Verruciform xanthoma

Clinical findings

  • This occurs most frequently in the sixth to eighth decades of life with equal sex predilection. Seventy-five percent are located on the keratinized tissues of the gingiva and hard palatal mucosa, with the tongue and buccal mucosa being the next most common sites. It occurs as a painless, discrete, nontender, yellowish-red, or mucosa-colored plaque with a pebbly, warty appearance, although some have a smooth surface ( Fig. 3.5 ). It also occurs on the skin and genital mucosa.

    FIG. 3.5, Verruciform xanthoma. (A) Papillary nodule of the right lateral tongue. (B) Yellowish-red plaque of the left hard palatal mucosa. (C) Yellowish-red plaque of the left tongue dorsum. (D) Yellowish plaque on the hard palatal mucosa.

  • This may be seen in areas of mucosa (or skin) exhibiting damage to the epithelium, such as from trauma, and inflammatory conditions such as lichen planus, pemphigus vulgaris, epidermolysis bullosa, and chronic graft-versus-host disease. It is less commonly associated with with dysplasia, carcinoma-in-situ, invasive carcinoma, chronic lymphedema, and congenital epidermal nevi.

Etiopathogenesis and histopathologic features

Verruciform xanthoma is a reactive lesion believed to be mediated through neutrophils that cause degeneration of keratinocytes, a histiocytic response to products of epithelial breakdown, although some believe that it is accumulation of lipid-laden macrophages that induces the epithelial proliferation. Resident and reparative macrophages are involved. A subset of cutaneous cases shows mutation of the 3β-hydroxysteroid dehydrogenase gene, which is important in cholesterol biosynthesis. These lesions are not associated with human papillomavirus infection.

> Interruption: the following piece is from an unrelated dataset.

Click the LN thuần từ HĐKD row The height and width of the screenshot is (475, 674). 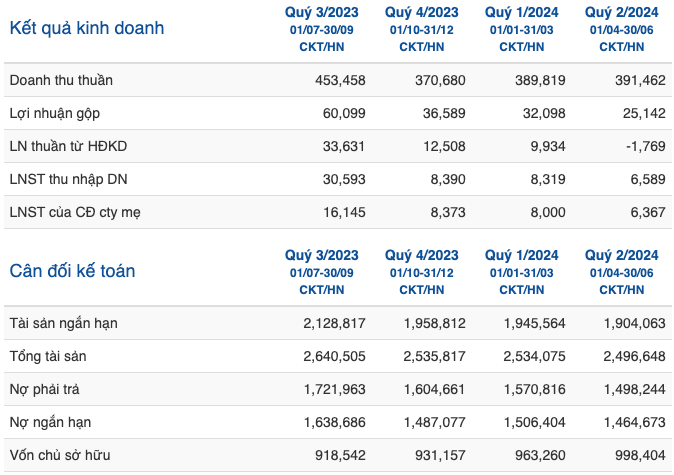338,146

  • There is a benign papillary proliferation of stratified squamous epithelium with elongated rete ridges, generally of the same length and joined at the tips. There is parakeratosis with a brightly eosinophilic hue, parakeratin plugs, and keratin squames on the surface and within crypts. Neutrophilic transmigration and spongiosis are often present unassociated with candida ( Figs. 3.6 and 3.7 ). Infrequently, lesions have a flat surface ( Fig. 3.8 ).

    FIG. 3.6, Verruciform xanthomas. (A) Brightly eosinophilic parakeratin, parakeratin plugs, and papillary acanthosis. (B) Compact parakeratosis and foamy macrophages in the lamina propria. (C) Brightly eosinophilic parakeratin with surface keratin squames and acanthosis with rete ridges of equal length. (D) Foamy macrophages in the lamina propria.

    FIG. 3.7, Verruciform xanthoma. (A) Parakeratosis, papillary epithelial hyperplasia, surface keratin squames, and rete ridges of equal length. (B) Parakeratosis, spongiotic pustules without candida, and foamy macrophages within the lamina propria.

    FIG. 3.8, Verruciform xanthoma. (A) Parakeratosis and acanthosis without papillomatosis. (B) Parakeratosis, keratin squames and foamy macrophages. (C) CD68+ macrophages in the papillary lamina propria.

  • Foamy macrophages (positive for CD68 and CD163) fill the lamina propria (see Figs. 3.6–3.9 ).

    FIG. 3.9, Verruciform xanthoma. (A) Sectioned tangentially (i.e., en face) with brightly eosinophilic parakeratin. (B) Xanthoma cells in the lamina propria.

  • When inflamed, there may be minimal parakeratosis ( Fig. 3.10 ).

    FIG. 3.10, Verruciform xanthoma. (A) Papillary epithelial hyperplasia with minimal parakeratosis and chronic inflammation. (B) Foamy macrophages and inflammatory cells.

  • Because of the association of verruciform xanthoma with other more serious conditions, evaluation for dysplasia, carcinoma in situ or invasive carcinoma should be performed at the edges of the specimen.